Given data:
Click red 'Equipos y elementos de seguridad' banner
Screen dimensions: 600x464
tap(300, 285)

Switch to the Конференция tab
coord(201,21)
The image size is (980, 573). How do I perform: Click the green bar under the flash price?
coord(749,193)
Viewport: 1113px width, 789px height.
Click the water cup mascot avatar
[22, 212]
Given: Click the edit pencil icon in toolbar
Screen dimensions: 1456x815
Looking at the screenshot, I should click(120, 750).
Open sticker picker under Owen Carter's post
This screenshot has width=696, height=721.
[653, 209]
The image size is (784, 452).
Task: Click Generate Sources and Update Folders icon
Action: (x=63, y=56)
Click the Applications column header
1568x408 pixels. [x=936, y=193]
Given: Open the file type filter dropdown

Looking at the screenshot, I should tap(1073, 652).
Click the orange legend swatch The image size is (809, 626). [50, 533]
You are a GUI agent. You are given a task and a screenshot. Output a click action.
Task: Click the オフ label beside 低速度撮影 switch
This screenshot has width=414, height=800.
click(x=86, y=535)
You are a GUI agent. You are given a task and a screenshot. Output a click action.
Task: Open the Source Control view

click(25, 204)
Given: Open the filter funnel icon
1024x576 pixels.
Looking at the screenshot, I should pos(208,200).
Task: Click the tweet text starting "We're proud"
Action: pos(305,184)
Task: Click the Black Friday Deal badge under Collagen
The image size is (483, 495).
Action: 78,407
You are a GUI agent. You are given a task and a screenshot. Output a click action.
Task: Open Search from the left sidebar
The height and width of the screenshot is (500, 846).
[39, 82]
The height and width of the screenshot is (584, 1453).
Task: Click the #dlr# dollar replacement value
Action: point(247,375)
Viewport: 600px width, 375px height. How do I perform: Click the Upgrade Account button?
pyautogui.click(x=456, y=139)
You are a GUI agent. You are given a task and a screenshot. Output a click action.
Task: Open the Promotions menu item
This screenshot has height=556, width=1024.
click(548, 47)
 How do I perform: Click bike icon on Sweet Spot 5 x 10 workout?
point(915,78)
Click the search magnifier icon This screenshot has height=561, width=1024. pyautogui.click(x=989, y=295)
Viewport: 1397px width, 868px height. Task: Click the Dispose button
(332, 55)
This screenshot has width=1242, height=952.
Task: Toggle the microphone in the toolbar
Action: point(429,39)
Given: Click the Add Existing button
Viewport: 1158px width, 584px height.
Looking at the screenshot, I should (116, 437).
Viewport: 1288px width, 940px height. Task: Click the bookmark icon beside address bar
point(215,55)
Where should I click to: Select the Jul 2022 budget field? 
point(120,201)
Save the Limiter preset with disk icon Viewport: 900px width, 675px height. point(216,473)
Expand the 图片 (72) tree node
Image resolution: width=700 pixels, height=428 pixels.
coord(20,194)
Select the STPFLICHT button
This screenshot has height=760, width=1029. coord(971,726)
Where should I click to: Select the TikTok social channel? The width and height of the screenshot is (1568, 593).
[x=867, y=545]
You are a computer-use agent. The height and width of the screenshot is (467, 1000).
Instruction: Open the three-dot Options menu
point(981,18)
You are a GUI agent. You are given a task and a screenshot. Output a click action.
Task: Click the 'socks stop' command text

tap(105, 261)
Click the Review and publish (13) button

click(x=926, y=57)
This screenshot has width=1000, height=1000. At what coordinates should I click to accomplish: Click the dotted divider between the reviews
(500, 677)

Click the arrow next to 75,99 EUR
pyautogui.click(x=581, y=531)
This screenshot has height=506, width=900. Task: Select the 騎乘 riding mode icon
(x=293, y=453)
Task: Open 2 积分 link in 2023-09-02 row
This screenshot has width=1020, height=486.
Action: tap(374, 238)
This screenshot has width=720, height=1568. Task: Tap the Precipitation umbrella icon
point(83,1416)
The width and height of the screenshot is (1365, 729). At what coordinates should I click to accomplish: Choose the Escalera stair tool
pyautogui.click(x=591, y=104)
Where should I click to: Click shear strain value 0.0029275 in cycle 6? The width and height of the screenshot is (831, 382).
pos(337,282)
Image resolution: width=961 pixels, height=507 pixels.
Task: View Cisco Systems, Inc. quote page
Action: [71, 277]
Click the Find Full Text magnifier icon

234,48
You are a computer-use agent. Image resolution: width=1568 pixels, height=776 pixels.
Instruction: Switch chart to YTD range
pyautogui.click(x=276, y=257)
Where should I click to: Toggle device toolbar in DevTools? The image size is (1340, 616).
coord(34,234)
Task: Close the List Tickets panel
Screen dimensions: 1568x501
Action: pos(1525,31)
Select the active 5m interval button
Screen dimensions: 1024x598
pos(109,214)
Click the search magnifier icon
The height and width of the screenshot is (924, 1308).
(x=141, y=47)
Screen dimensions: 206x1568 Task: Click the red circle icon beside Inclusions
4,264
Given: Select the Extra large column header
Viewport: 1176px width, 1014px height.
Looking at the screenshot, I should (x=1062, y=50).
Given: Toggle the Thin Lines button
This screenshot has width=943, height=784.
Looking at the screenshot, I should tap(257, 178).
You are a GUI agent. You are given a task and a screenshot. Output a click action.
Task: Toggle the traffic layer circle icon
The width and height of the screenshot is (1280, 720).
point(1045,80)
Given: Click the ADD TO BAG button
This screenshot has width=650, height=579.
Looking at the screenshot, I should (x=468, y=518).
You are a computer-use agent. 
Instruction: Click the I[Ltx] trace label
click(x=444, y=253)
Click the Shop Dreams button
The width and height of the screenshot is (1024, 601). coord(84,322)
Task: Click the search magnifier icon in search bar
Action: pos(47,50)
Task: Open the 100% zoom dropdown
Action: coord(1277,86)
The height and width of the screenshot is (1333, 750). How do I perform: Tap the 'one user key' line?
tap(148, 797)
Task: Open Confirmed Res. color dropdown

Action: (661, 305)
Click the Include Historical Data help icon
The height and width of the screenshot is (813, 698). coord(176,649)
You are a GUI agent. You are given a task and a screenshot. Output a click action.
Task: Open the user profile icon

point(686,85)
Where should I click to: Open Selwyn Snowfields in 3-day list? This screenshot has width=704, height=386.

Task goal: From the records above, reproduce exactly the lines from the one with "Task: Open the Promotions menu item" to the one with "Click the search magnifier icon This", both included, and no others.

Completed task:
Task: Open the Promotions menu item
This screenshot has height=556, width=1024.
click(548, 47)
 How do I perform: Click bike icon on Sweet Spot 5 x 10 workout?
point(915,78)
Click the search magnifier icon This screenshot has height=561, width=1024. pyautogui.click(x=989, y=295)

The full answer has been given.